Instagram presents interesting possibilities for the pairing of text and image. It is traditionally image-heavy, compared to other social media platforms, but many users have expanded its boundaries to include poetry, short essays, and book reviews. The platform is also well-suited to short, captioned informational videos.
Facebook now owns Instagram, which presents ethical and practical considerations. We recommend instructors to consider and integrate into pedagogy the broader media environment – including ownership, privacy, content moderation, etc – and its ramifications for public discourse.
Methods
There are many directions this assignment can take. In terms of medium, it could be an Instagram post—making use of image(s) and caption—or a series of Instagram stories (images or videos with overlaid text and other elements). The genre of the assignment could be a poem, review, essay, reflection, call-to-action argument/op-ed, or other project.
This assignment requires an Instagram account, and a computer and/or smartphone.
Instructors should constrain the post medium and project (“Make an instagram post, with a carousel of 1-5 images, in which you make an argument about a current controversy…” or “Make a series of instagram stories (2-5) to tell a flash-fiction story,” for example) but students may be free to approach the image-making and balance of image and text creatively. Students may format their work on paper and then take a picture to post, or use Instagram’s built-in tools (text overlay, gifs, etc). In projects with multiple images (whether post or stories), students may be instructed to pay attention to the cadence of the series of images, too, using those sequences to tell their story, evoke a feeling, or apply other dramatic techniques.
Instructors may make a shared account to which students can post, or students can post to their own accounts, using a hashtag to enable the instructor to find the posts.
The Smith-supported program Canva is an excellent platform to create Instagram graphics. Additional graphics media are listed on the Digital Media & Software page managed by the Digital Media Hub. ITS (itshelp@smith.edu) can provide initial assistance, or the Educational Media Producers (submit a ticket via this link: Learning, Research & Technology Support) collaborate with faculty in the development, implementation and support of curricular digital media projects and can be contacted for a consultation.
Instagram help center
Examples
everydayafrica, where photographers post their photos of everyday life in Africa, documenting people’s normal lives, rather than the stereotypical safari photos of tourists and the like. Photos are (usually) accompanied by short interviews or essays.
jeffsharlet, Sharlet selects series of his short posts for longform word and image essays, for example, this one in Longreads.
areyouokfai, a children’s book author/illustrator, produced a remarkable biographical series on Richard Scarry that can serve as a model for student work. The first in the series is here.
nativeplantproject produces short videos about land restoration and about native plant care and ecology in natural spaces.
interested_in_plants posts photographs of Western Massachusetts plants and insects with information about their biology and ecology.

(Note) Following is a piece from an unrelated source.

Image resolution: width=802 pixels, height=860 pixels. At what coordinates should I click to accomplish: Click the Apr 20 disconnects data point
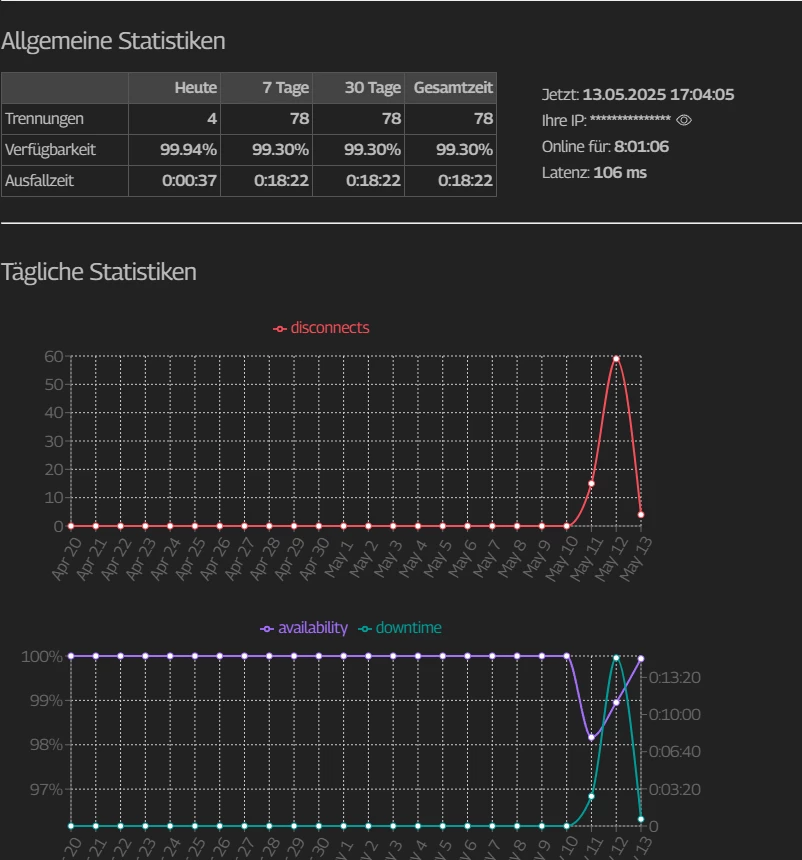(71, 526)
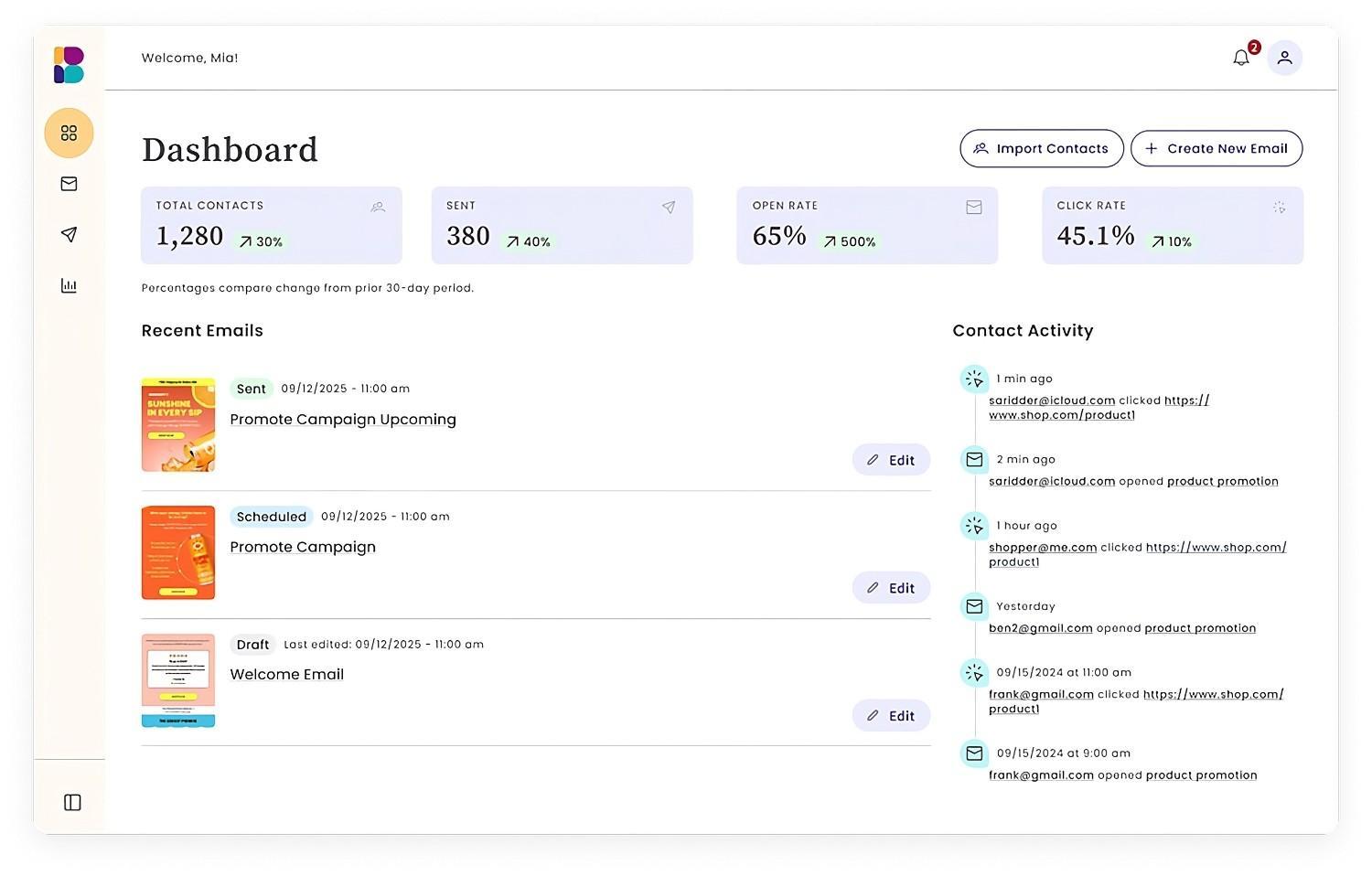Open the user profile avatar icon
This screenshot has width=1372, height=876.
coord(1284,58)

There is a giant contingent of “Instagram Poets” who post their work in these ways, operating under different related hashtags: #Instagrampoets, #Instagrampoetry, etc.
Book reviews are all over Instagram, under hashtags #bookreview, #bookreviews, #bookreviewer, etc.
subwaybookreview interviews people reading on subways all over the world, to get their short takes on the books they’re reading.
Learning Goals:
- Practice writing clear, succinct prose.
- Enhanced awareness of audience.
- Close-reading and deliberate deployment of images as part of an argument or other rhetorical project.
- Consideration of ethical ramifications of public reach.
Suggestions for Multimedia Expansion
Instagram can also provide a public showcase for short VIDEO ESSAYS.
Instagram posts can also call attention to long-form writing (see WORDPRESS BLOGS AND WEBSITES, NEWS ARTILES, or OP-EDS.) They can both serve as a teaser and enhance web traffic, or prompt public discussion of longer form pieces.